Cyclic peptides represent a promising class of therapeutic compounds in modern drug discovery, often offering improved stability and binding affinity. However, the de novo design of cyclic peptides remains challenging because methods must identify pocket-adaptive cyclization patterns and linkage sites while simultaneously controlling drug-relevant properties. This challenge is particularly pronounced for recent generative models trained predominantly on linear peptide data, which may fail to capture cyclization-specific constraints. To address the limitation, we introduce APCyc, a target-aware de novo cyclic peptide generation framework that explicitly models cyclization and jointly optimizes multiple essential physicochemical properties. By using an expanded residue vocabulary and explicitly encoding cyclization-site and linkage-type information, APCyc learns cyclization-aware representations and leverages Bayesian posterior guidance to steer sampling toward cyclic peptides satisfying multiple property objectives. Experimental results demonstrate that our model learns target-dependent cyclization preferences, and enables effective and controllable multi-property optimization for cyclic peptide design. The source code of this paper is available at https://github.com/HKUSTGZ-ML4Health-Lab/APCyc.

翻译：环肽作为现代药物发现中一类极具前景的治疗分子，通常具有更优异的稳定性和结合亲和力。然而，环肽的从头设计仍然充满挑战，因为方法必须识别口袋适配的环化模式和连接位点，同时协同调控药物相关性质。这一挑战对于当前主要基于线性肽数据训练的生成模型尤为突出——这些模型往往难以捕捉环化特异性约束。为解决该局限性，我们提出APCyc——一种靶标感知的从头环肽生成框架，该框架显式建模环化过程并联合优化多种关键理化性质。通过采用扩展残基词汇表并显式编码环化位点与连接类型信息，APCyc学习环化感知表征，并借助贝叶斯后验引导将采样过程导向满足多目标性质的环肽。实验结果表明，我们的模型能够学习依赖靶标的环化偏好，并实现环肽设计中高效可控的多性质协同优化。本文源代码已开源至https://github.com/HKUSTGZ-ML4Health-Lab/APCyc。

## Data to examine

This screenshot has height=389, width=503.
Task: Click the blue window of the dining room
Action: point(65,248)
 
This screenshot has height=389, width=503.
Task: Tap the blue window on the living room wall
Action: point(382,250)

## What is required
Reproduce verbatim the passage of the text on cyclic peptide design above, starting with "翻译：环肽作为现代药物发现中" and going on through "lth-Lab/APCyc。".

## Result for this exercise
翻译：环肽作为现代药物发现中一类极具前景的治疗分子，通常具有更优异的稳定性和结合亲和力。然而，环肽的从头设计仍然充满挑战，因为方法必须识别口袋适配的环化模式和连接位点，同时协同调控药物相关性质。这一挑战对于当前主要基于线性肽数据训练的生成模型尤为突出——这些模型往往难以捕捉环化特异性约束。为解决该局限性，我们提出APCyc——一种靶标感知的从头环肽生成框架，该框架显式建模环化过程并联合优化多种关键理化性质。通过采用扩展残基词汇表并显式编码环化位点与连接类型信息，APCyc学习环化感知表征，并借助贝叶斯后验引导将采样过程导向满足多目标性质的环肽。实验结果表明，我们的模型能够学习依赖靶标的环化偏好，并实现环肽设计中高效可控的多性质协同优化。本文源代码已开源至https://github.com/HKUSTGZ-ML4Health-Lab/APCyc。